◆ REQUIREMENT ◆
Rewrite everything from the start of the items down through the line containing "coord(469,90)", swapping "warning triangle" for "error icon" and leaving the rest untouched.

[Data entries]

◇ ◇ ◇ ◇

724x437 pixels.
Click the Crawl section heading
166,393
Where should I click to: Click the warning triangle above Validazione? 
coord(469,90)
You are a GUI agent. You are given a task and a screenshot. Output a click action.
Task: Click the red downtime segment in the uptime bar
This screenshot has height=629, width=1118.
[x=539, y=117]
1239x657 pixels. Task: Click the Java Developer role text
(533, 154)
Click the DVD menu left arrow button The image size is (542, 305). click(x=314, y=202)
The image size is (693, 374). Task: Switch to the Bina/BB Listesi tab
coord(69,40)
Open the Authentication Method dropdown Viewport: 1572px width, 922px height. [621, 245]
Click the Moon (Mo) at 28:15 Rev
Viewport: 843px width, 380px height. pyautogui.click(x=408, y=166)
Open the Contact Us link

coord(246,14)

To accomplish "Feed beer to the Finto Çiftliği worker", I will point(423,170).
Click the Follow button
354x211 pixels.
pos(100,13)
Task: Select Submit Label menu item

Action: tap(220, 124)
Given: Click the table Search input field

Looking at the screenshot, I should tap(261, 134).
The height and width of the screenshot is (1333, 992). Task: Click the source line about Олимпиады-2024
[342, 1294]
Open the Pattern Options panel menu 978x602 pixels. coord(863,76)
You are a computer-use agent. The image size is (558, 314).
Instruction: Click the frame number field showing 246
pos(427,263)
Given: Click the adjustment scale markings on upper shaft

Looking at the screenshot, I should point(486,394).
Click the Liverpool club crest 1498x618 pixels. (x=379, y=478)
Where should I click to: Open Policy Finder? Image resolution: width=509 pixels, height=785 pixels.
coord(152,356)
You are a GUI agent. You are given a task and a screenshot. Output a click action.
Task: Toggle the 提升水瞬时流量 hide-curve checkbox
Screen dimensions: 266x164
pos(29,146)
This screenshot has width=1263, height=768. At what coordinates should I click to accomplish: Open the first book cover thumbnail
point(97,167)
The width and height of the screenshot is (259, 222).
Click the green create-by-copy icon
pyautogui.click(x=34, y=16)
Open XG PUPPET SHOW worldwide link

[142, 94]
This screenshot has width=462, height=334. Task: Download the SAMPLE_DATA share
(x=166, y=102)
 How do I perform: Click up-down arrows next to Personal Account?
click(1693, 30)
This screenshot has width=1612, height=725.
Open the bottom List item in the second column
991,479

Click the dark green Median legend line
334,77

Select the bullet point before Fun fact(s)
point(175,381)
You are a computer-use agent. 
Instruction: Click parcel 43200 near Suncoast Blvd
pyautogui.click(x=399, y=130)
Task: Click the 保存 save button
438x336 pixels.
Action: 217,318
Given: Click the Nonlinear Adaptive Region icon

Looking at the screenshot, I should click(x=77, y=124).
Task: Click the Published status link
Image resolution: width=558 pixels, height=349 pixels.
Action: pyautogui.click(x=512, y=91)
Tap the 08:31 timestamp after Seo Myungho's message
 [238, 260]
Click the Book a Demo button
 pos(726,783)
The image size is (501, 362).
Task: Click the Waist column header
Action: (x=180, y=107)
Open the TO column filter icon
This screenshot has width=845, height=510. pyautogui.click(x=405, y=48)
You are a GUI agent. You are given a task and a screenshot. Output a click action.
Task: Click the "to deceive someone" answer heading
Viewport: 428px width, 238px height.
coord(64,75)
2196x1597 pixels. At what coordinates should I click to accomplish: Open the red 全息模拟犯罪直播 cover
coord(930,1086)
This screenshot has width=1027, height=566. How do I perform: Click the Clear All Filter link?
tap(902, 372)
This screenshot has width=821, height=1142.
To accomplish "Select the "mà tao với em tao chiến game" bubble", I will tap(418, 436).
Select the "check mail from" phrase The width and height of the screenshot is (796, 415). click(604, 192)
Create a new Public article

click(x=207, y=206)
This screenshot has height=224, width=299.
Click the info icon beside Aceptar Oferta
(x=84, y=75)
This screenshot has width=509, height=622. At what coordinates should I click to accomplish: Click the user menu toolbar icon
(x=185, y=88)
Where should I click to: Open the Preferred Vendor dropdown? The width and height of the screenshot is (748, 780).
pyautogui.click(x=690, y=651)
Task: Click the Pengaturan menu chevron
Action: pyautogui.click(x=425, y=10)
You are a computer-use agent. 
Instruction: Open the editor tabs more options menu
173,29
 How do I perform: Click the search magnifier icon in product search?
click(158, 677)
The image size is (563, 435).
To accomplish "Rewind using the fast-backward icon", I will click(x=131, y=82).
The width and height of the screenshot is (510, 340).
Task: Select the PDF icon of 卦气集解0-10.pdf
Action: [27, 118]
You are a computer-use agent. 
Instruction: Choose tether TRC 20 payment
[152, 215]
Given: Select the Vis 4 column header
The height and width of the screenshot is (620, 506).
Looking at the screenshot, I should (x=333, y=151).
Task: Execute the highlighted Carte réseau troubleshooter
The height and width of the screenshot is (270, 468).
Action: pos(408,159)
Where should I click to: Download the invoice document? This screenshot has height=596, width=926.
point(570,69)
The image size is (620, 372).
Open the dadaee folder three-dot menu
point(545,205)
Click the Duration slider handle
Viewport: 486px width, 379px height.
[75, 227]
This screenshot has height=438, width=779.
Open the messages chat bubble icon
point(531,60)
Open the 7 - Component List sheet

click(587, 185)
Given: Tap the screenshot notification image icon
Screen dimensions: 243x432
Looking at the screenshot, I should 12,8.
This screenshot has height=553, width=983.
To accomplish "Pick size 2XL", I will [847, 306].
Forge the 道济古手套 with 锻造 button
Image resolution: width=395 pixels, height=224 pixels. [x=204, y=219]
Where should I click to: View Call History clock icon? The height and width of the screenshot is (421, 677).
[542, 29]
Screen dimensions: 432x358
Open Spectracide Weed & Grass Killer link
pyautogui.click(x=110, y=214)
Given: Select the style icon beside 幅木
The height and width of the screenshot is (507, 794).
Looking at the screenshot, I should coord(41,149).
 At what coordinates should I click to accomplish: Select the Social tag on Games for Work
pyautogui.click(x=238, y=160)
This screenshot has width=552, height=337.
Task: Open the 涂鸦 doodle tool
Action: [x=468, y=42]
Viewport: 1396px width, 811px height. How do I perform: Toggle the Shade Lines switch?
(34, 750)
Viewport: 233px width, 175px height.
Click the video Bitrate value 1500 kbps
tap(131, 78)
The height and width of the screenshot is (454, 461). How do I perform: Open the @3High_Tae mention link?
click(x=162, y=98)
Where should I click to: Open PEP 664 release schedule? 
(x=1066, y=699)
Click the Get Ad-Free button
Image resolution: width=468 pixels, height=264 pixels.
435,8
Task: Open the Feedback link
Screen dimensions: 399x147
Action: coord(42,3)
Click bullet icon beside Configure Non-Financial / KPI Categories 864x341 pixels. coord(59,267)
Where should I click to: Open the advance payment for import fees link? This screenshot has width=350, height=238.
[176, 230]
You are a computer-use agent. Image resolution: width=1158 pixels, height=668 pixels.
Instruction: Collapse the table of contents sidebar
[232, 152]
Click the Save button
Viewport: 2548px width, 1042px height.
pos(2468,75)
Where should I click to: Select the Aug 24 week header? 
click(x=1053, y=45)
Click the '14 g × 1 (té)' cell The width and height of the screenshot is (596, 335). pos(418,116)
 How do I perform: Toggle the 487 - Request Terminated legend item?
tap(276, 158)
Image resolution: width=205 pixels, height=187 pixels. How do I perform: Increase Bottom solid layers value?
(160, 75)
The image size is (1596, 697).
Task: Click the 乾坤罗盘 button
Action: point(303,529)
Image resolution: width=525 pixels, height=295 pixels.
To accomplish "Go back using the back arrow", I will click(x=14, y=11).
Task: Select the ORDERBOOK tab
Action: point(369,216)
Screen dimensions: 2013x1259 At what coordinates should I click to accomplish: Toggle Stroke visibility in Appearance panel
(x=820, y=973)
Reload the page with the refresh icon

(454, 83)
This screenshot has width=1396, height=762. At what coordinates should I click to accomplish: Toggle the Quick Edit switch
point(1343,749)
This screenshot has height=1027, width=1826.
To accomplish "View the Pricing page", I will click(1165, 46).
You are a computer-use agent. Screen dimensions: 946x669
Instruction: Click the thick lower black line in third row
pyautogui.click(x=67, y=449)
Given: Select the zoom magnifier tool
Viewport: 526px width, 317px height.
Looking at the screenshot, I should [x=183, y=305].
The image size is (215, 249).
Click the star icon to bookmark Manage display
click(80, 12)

◇ ◇ ◇ ◇

◆ WRITTEN ANSWER ◆
724x437 pixels.
Click the Crawl section heading
166,393
Where should I click to: Click the error icon above Validazione? 
coord(469,90)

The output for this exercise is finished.